### Set problem
Retype the entries below line for line, with nothing changed.

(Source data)

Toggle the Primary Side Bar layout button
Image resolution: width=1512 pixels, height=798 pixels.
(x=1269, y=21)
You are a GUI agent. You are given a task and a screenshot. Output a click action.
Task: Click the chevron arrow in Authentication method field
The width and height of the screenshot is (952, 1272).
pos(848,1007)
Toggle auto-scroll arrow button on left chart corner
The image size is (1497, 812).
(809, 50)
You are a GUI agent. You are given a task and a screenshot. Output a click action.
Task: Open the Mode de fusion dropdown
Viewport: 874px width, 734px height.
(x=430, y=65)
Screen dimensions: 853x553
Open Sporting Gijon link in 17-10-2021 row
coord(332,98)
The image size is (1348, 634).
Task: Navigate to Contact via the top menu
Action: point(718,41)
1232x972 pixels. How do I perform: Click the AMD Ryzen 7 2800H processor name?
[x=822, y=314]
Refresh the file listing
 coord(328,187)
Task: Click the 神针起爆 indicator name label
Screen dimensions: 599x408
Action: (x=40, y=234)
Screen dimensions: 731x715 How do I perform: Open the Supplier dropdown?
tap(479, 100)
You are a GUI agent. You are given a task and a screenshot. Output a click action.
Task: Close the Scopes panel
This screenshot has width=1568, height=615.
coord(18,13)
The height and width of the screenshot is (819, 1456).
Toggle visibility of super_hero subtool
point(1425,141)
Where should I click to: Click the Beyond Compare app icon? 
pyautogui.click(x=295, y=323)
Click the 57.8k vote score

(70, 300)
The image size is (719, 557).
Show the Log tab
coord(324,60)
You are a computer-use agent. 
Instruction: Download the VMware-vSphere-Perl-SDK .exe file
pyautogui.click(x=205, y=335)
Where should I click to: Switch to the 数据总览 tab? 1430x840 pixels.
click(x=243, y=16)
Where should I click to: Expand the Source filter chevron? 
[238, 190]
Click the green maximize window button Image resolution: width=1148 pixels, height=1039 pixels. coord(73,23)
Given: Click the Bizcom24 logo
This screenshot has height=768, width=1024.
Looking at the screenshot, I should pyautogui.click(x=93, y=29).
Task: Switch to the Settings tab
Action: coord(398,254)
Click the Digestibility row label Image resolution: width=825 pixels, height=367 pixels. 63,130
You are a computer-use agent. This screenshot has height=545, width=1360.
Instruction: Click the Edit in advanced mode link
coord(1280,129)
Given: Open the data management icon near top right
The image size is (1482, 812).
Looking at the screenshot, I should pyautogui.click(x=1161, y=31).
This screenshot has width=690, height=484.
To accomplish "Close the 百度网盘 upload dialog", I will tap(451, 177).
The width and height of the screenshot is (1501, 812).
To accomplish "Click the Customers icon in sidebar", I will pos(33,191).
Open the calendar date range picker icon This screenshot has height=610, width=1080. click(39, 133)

### Answer in full
Toggle the Primary Side Bar layout button
Image resolution: width=1512 pixels, height=798 pixels.
(x=1269, y=21)
You are a GUI agent. You are given a task and a screenshot. Output a click action.
Task: Click the chevron arrow in Authentication method field
The width and height of the screenshot is (952, 1272).
pos(848,1007)
Toggle auto-scroll arrow button on left chart corner
The image size is (1497, 812).
(809, 50)
You are a GUI agent. You are given a task and a screenshot. Output a click action.
Task: Open the Mode de fusion dropdown
Viewport: 874px width, 734px height.
(x=430, y=65)
Screen dimensions: 853x553
Open Sporting Gijon link in 17-10-2021 row
coord(332,98)
The image size is (1348, 634).
Task: Navigate to Contact via the top menu
Action: point(718,41)
1232x972 pixels. How do I perform: Click the AMD Ryzen 7 2800H processor name?
[x=822, y=314]
Refresh the file listing
 coord(328,187)
Task: Click the 神针起爆 indicator name label
Screen dimensions: 599x408
Action: (x=40, y=234)
Screen dimensions: 731x715 How do I perform: Open the Supplier dropdown?
tap(479, 100)
You are a GUI agent. You are given a task and a screenshot. Output a click action.
Task: Close the Scopes panel
This screenshot has width=1568, height=615.
coord(18,13)
The height and width of the screenshot is (819, 1456).
Toggle visibility of super_hero subtool
point(1425,141)
Where should I click to: Click the Beyond Compare app icon? 
pyautogui.click(x=295, y=323)
Click the 57.8k vote score

(70, 300)
The image size is (719, 557).
Show the Log tab
coord(324,60)
You are a computer-use agent. 
Instruction: Download the VMware-vSphere-Perl-SDK .exe file
pyautogui.click(x=205, y=335)
Where should I click to: Switch to the 数据总览 tab? 1430x840 pixels.
click(x=243, y=16)
Where should I click to: Expand the Source filter chevron? 
[238, 190]
Click the green maximize window button Image resolution: width=1148 pixels, height=1039 pixels. coord(73,23)
Given: Click the Bizcom24 logo
This screenshot has height=768, width=1024.
Looking at the screenshot, I should pyautogui.click(x=93, y=29).
Task: Switch to the Settings tab
Action: coord(398,254)
Click the Digestibility row label Image resolution: width=825 pixels, height=367 pixels. 63,130
You are a computer-use agent. This screenshot has height=545, width=1360.
Instruction: Click the Edit in advanced mode link
coord(1280,129)
Given: Open the data management icon near top right
The image size is (1482, 812).
Looking at the screenshot, I should pyautogui.click(x=1161, y=31).
This screenshot has width=690, height=484.
To accomplish "Close the 百度网盘 upload dialog", I will tap(451, 177).
The width and height of the screenshot is (1501, 812).
To accomplish "Click the Customers icon in sidebar", I will pos(33,191).
Open the calendar date range picker icon This screenshot has height=610, width=1080. click(39, 133)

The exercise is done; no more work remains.